Adopting a child is an exciting time for any family. While the path towards adoption can be unpredictable, the cost of adoption is something you can begin to plan out. The costs often vary depending on what adoption process you're looking at: through the foster care system, a domestic adoption agency, a domestic attorney, or an international adoption agency. Here's a closer look at a few potential adoption costs and strategies for lowering these expenses.
Adopting through foster care
The US Department of Health and Human Services, Administration for Children and Families, Administration on Children, Youth and Families, Children's Bureau reports that over 100,000 foster kids were waiting to be adopted as of September 30, 2016.
If you choose to adopt a foster child, you may have to pay upfront for a home study to verify that you're a suitable parent. However, legal costs for adoption through foster care are generally covered by the state or county, so you won't have many other expenses should you choose this route. Many children adopted through the foster system also receive a medical or financial subsidy from the state, bringing down your overall cost.

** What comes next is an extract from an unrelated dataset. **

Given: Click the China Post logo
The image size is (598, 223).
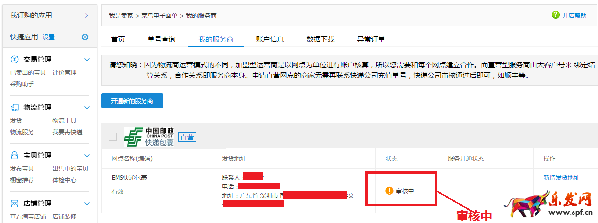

There are two main paths to adopting a baby already in the US: agency adoption and attorney adoption. When you adopt through an agency, a single organization matches expectant mothers and potential parents. The agency may also recommend an attorney to finalize the adoption. If you've already found an expectant mother, you can opt for an attorney adoption, where you hire a social worker to do your home study and an attorney to handle the legal paperwork.
According to Adoptive Families' 2016 adoption cost and timing survey, the average cost for an agency adoption is $41,532, which includes the home study fee, attorney fees, travel expenses, birth mother expenses, and other costs. The average cost for an attorney adoption was $34,594, but neither figure includes situations where you start the process and the adoption falls through, so make sure to take that into consideration should you opt for either of these scenarios.
For international adoptions, travel can be a significant expense. The costs vary depending on the country, as some countries may require multiple visits or waiting periods before you can bring a child home. Adoptive Families' 2016 estimates that the average cost for adopting a child from South Korea was $46,412, while adopting a child from China averaged $36,070.
Once you've chosen an adoption option, there are many ways that you can offset your upfront costs. Below are some strategies to consider to help lower your total cost:
Military adoption benefits
If you or a spouse is serving in the military, you may qualify for to $2,000 per child or up to $5,000 per year in reimbursements for qualifying adoption expenses. Travel costs are not eligible for reimbursement but placement fees, birth mother expenses, court costs and legal fees are. To receive this benefit, be sure you file DD Form 2675 within a year after the adoption is finalized.
Workplace adoption benefits
Did you know you could also get financial help from your employer? An employee benefits report from the Society for Human Resource Management found that in 2017, nine percent of employers surveyed offered adoption assistance to employees and 23 percent offered paid adoption leave. If you're unsure whether your employer has this benefit or not, schedule some time to sit down and talk with HR. If your employer provides adoption assistance, this benefit is generally not taxable as income. Even if workplace adoption benefits are not offered, there might be other ways in which your employer can help you during the adoption process.
Adoption tax credit
The current code allows adoptive families who fall below income limits to receive a tax credit for unreimbursed adoption expenses, including court costs, attorney fees, and travel expenses. For 2018, the maximum credit is $13,570 per eligible child, and you can multiply the credit if you adopt multiple children in the same year. You can't get a tax refund from this credit (it cannot exceed your tax liability), but you can carry any excess credits forward for up to five years to lower your future tax bill. The Adoptive Families' 2016 report found that just under a third (31 percent) of adoptive parents surveyed claimed the adoption tax credit. If you qualify, it's a credit that is certainly worth looking into.
These are not the only ways families can save money during the adoption process. Some adoptive parents receive financial help from family or friends, raise funds online, or apply for adoption grants. Just as there's no single path to building a family, there's no one way to pay for adoption. Considering all of your available options will help you make the decision that's best for your family.